We consider protein-protein interaction networks (PPI) or gene regulatory networks (GRN) as approximations of the causal graph, assuming no unobserved confounders. We tackle our objective through a representation learning approach, using graph neural network (GNN)-based models to implicitly represent the structural equations. For a given pair of diseased and treated samples, PDGrapher outputs a ranking of genes, with the top-predicted genes identified as the primary therapeutic targets that shift gene expression phenotypes from a diseased to a treated state.
We evaluate PDGrapher across four datasets of genetic and chemical interventions in held out folds containing novel samples, and held out folds containing novel samples and cell lines:
- PDGrapher ranks ground-truth therapeutic targets up to 35% higher in chemical intervention datasets and 16% higher in genetic intervention datasets in held out folds containing novel samples, compared with existing approaches.
- In held out folds containing both novel samples and cell lines, PDGrapher maintained its robust performance.
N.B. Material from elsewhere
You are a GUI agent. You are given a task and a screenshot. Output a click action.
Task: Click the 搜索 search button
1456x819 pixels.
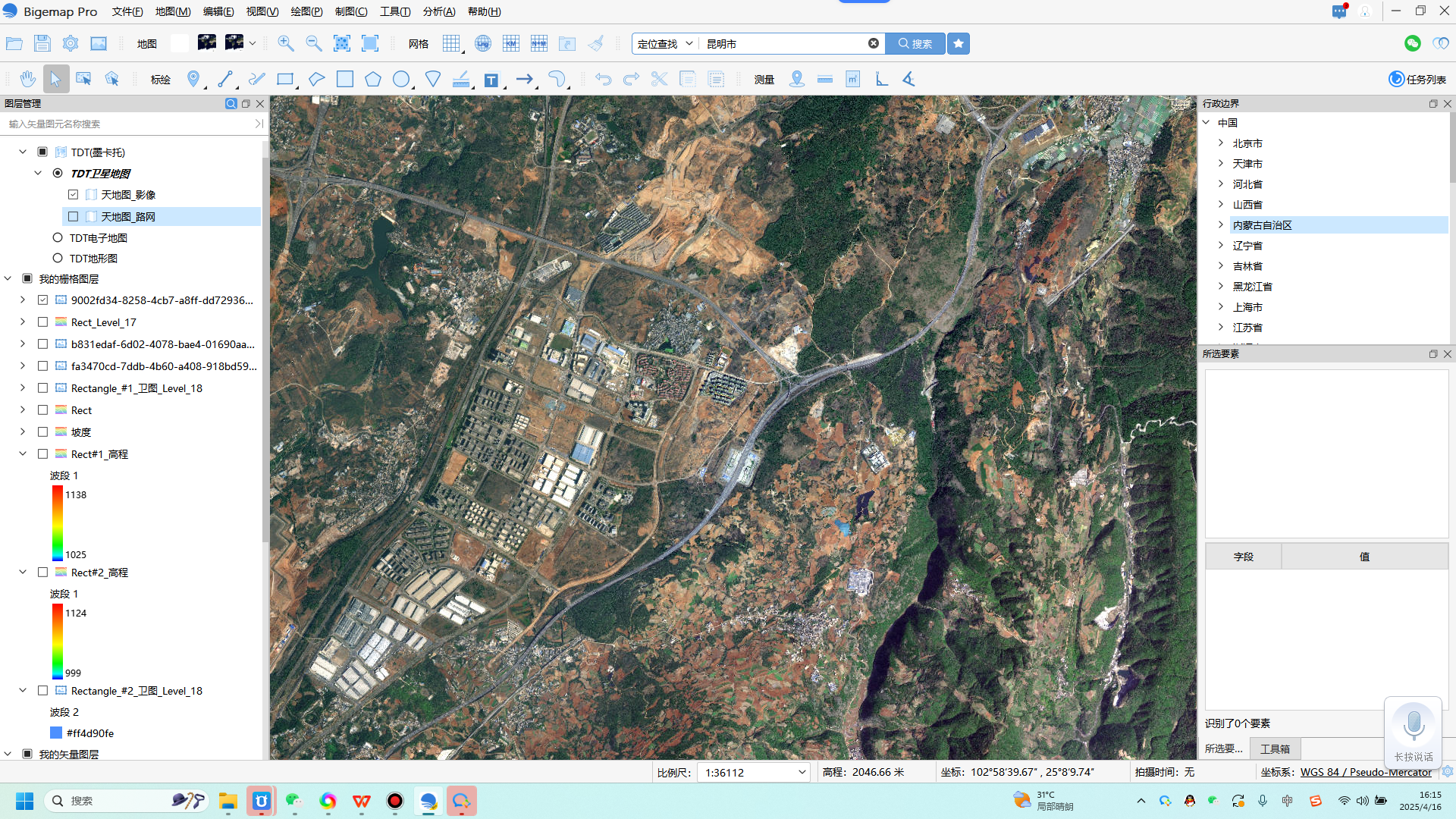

- A key innovation of PDGrapher is its ability to directly predict perturbagens that can shift gene expression from diseased to treated states in contrast with prevailing approaches that indirectly predict perturbagens through extensive computational modeling of cell responses. This enables up to 30 times faster training than existing methods.
- Therapeutic targets predicted by PDGrapher in chemical intervention datasets agree well with ground-truth therapeutic targets, indicating that PDGrapher can elucidate the mode of action for chemical perturbagens and potentially enhance phenotype-driven lead discovery.
Publication
Combinatorial Prediction of Therapeutic Perturbations Using Causally-Inspired Neural Networks
Guadalupe Gonzalez*, Xiang Lin*, Isuru Herath, Kirill Veselkov, Michael Bronstein and Marinka Zitnik
Nature Biomedical Engineering 2025 [bioRxiv] [Harvard Medicine News]
@article{gonzalez2025combinatorial,
title={Combinatorial Prediction of Therapeutic Perturbations Using Causally-Inspired Neural Networks},
author={Gonzalez, Guadalupe and Lin, Xiang and Herath, Isuru and Veselkov, Kirill and Bronstein, Michael and Zitnik, Marinka},
journal={Nature Biomedical Engineering},
url={https://www.nature.com/articles/s41551-025-01481-x},
year={2025}
}
Code Availability
Pytorch implementation of PDGrapher is available in the GitHub repository.
Data Availability
Processed data, including the cell line gene expression dataset, protein-protein interaction network, drug targets, and disease-associated genes are shared with the research community:
- Protein-protein interaction network data are from BioGrid, Interactome and Interactome Atlas.
- Gene expression datasets are from CLUE.
- Disease-associated genes are from COSMIC and COSMIC Curation.
- Drug target information is extracted from DrugBank.
- List of cancer drugs is obtained from NCI.
Processed dataset is available through Figshare.